We’re very fortunate that the nation’s leading children’s hospital, right here in Philadelphia, has joined us in this critical work and continues to be committed to mental healthcare in the community. Our partnership with CHOP and Girard College makes this student-focused, integrated model possible. It’s been a true collaboration with a funder, a provider, the school, the school families and the children. It’s pretty phenomenal.
We are really excited to work with Dr. Tami Benton, Psychiatrist-in-Chief, Executive Director and Chair of the Department of Child and Adolescent Psychiatry and Behavioral Sciences, Dr. Tyra Bryant-Stephens, who leads the Center for Health Equity, and Dr.
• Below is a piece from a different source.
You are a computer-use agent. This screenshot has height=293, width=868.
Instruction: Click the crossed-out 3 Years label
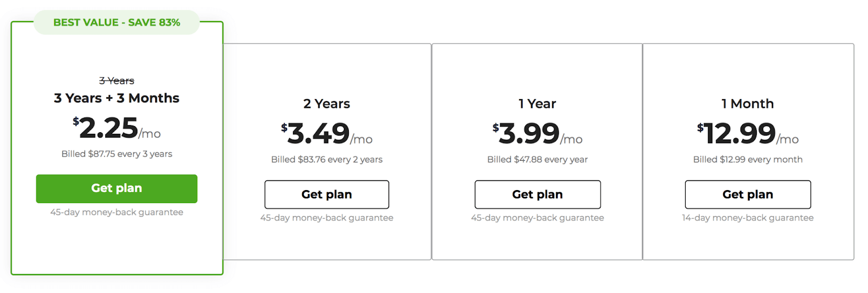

Consuelo Corazon Cagande, Division Chief of the Community Care and Wellness Program, as we embark on our continued commitment to expanding mental healthcare in the West Philadelphia neighborhood of Cobbs Creek by establishing this program at more schools. Together we’re defining the resources and support needed by all communities that can serve as a replicable model for our nation.
It's important we look at the full continuum of care for mental health to ensure children in crisis receive appropriate services and ongoing care. We have a unique opportunity to support CHOP through the pediatric mental health crisis center in the former Mercy Hospital in West Philadelphia. When CHOP opens its Behavioral Health & Crisis Center later this year, there will be an inpatient facility and a 24/7 walk-in crisis center for children and adolescents experiencing a psychiatric or behavioral health crisis. It’s another amazing opportunity for us to work together with CHOP to help improve the health and well-being of children in our community.
Children should have an opportunity to live to their full potential. We believe we can achieve this locally through our work with CHOP and nationally through its replicability.